-
Notifications
You must be signed in to change notification settings - Fork 0
TextPreprocessingPipeline
Here we want to write about everything that's involved in going from raw text to stuff we can directly work with in Chipa.
This will end up as a significant part of the tasks/evaluation chapter.
We have two sources of Bibles.
Some of our Bibles were provided by Chris Loza and Rada Mihalcea, and I'd like to thank them for sharing their data. Chris describes the preprocessing work he did in his masters thesis: "CROSS LANGUAGE INFORMATION RETRIEVAL FOR LANGUAGES WITH SCARCE RESOURCES" (Uni. North Texas, 2009)
Some of our Bibles, we downloaded from the web. In both cases, we change them into a single standard format, which is used by scripts further down the pipeline.
We end up producing four Bibles suitable for experiments: English, Spanish, Quechua, and Guarani.
Version in USFM format is intentionally public domain, which is rad.

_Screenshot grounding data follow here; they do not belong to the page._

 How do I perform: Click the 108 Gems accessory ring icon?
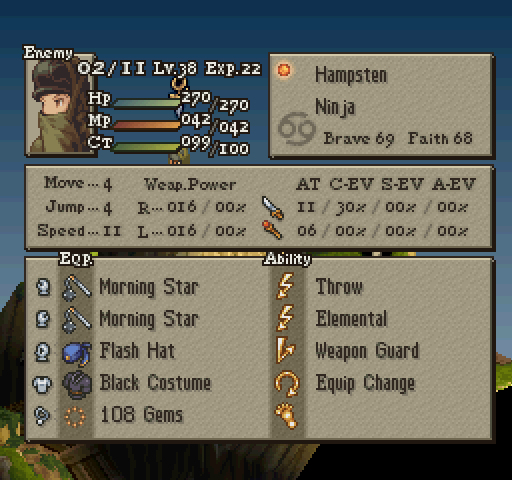[x=75, y=417]
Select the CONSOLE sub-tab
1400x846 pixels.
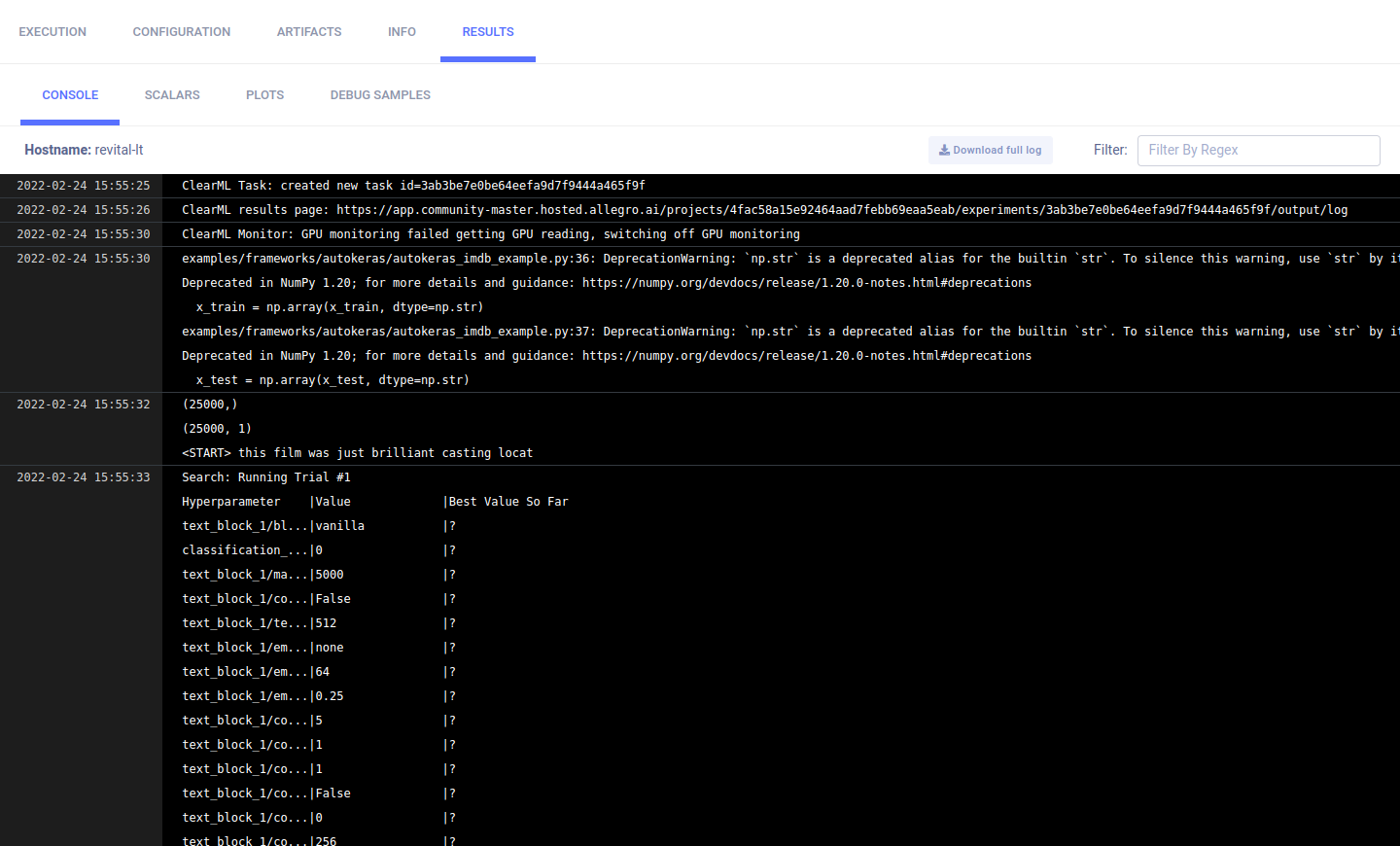click(x=70, y=95)

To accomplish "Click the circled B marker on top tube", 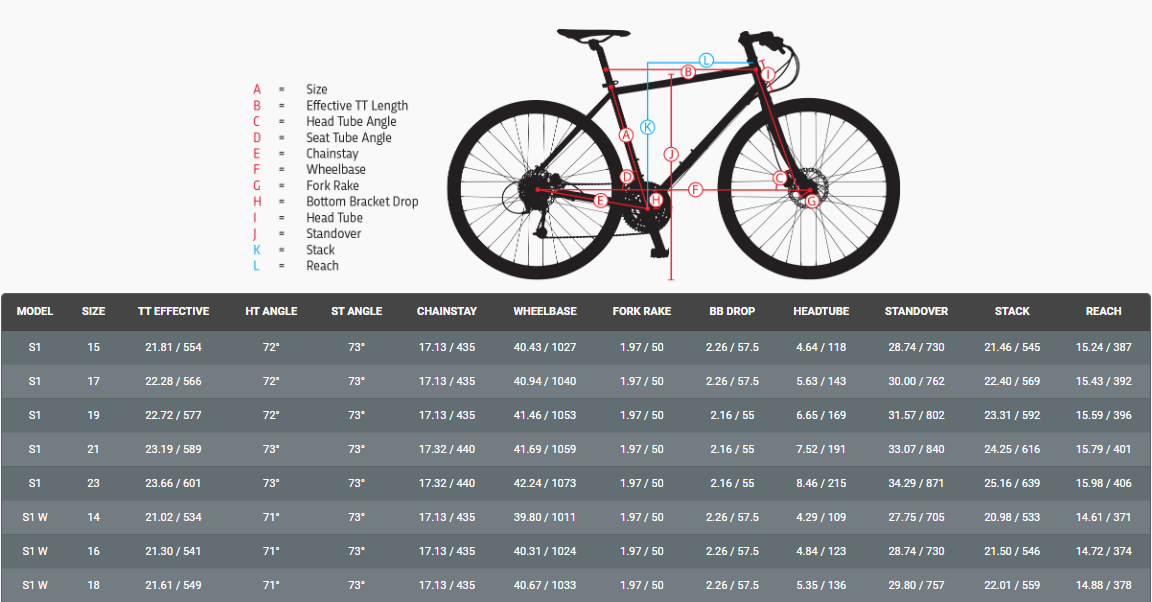I will pyautogui.click(x=688, y=72).
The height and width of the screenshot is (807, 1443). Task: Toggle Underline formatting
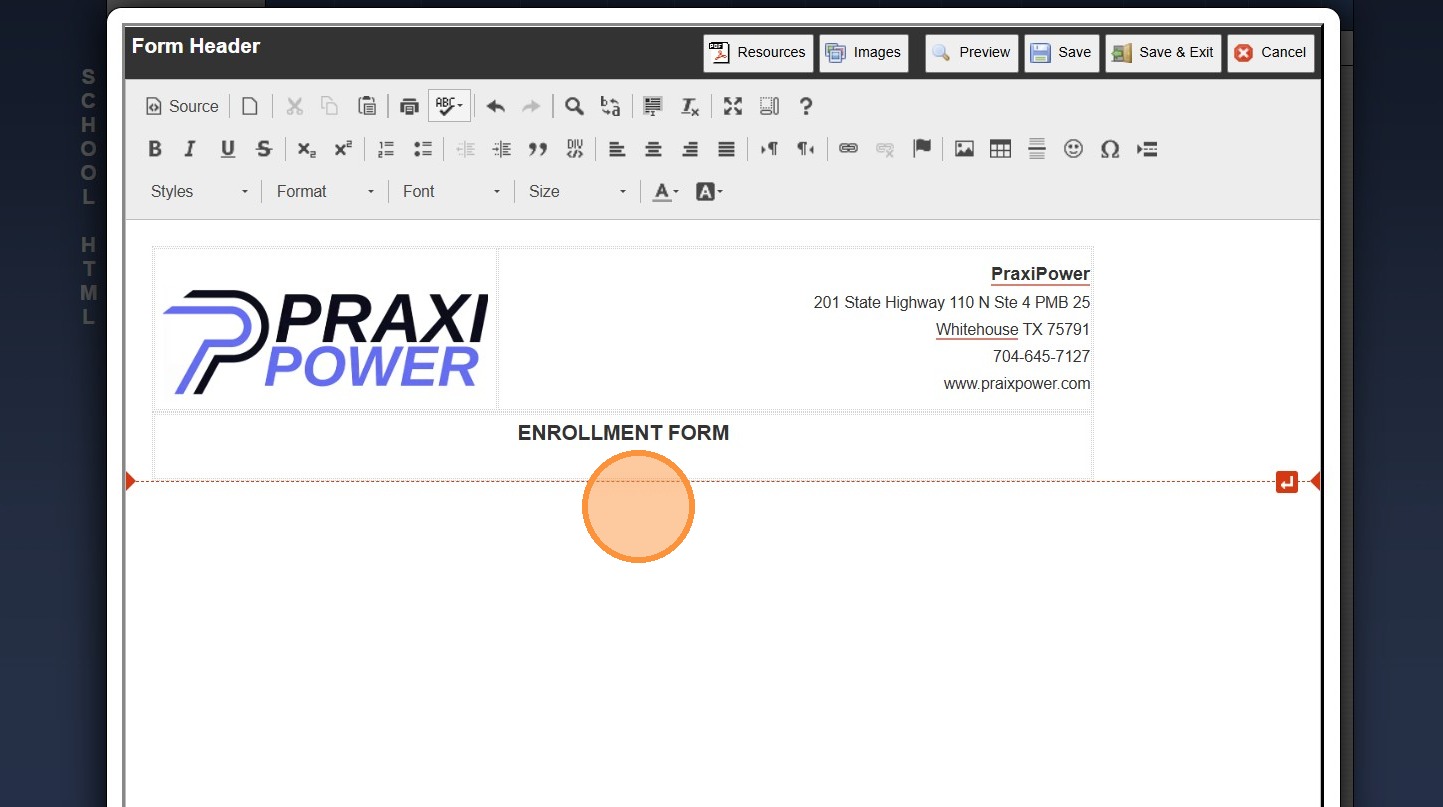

Wrote a short script to handle USFM format.
Lemmatized with NLTK's wordnet lemmatizer.
Our Guarani text is spidered from the web. We use beautifulsoup to pull out the flat text from the HTML.
Guarani text requires morphological analysis: we want to pick lemmas rather than fully inflected forms.
For Spanish text, we can try several different Bible translations, all of which are available electronically.
We have the Traducción en Lenguaje Actual (TLA), and the Reina Valeria (1995 edition), which were both found on the web.
In either case, we do lowercasing, tokenization and lemmatization on the input text. For lemmatization, we use Mike's morphological analyzer from Paramorfo.
- We have a Quechua translation of the Catholic Bible, provided by Rada's group.
- We also have a pre-preprocessed version from SQUOIA group.
Using MA from Mike's AntiMorfo.
We just take all the verse numbers that line up and call those matching sentences. Should we do some heuristic to check to see that they're about the same length? Probably. Moses and cdec have something like that, yeah?
Note that when working with Bible text, we use verses rather than sentences as the basic unit of text.
Alignment is done with cdec in the default way. From this, we get one-to-many alignments, where each source word is aligned to 0 or more target words.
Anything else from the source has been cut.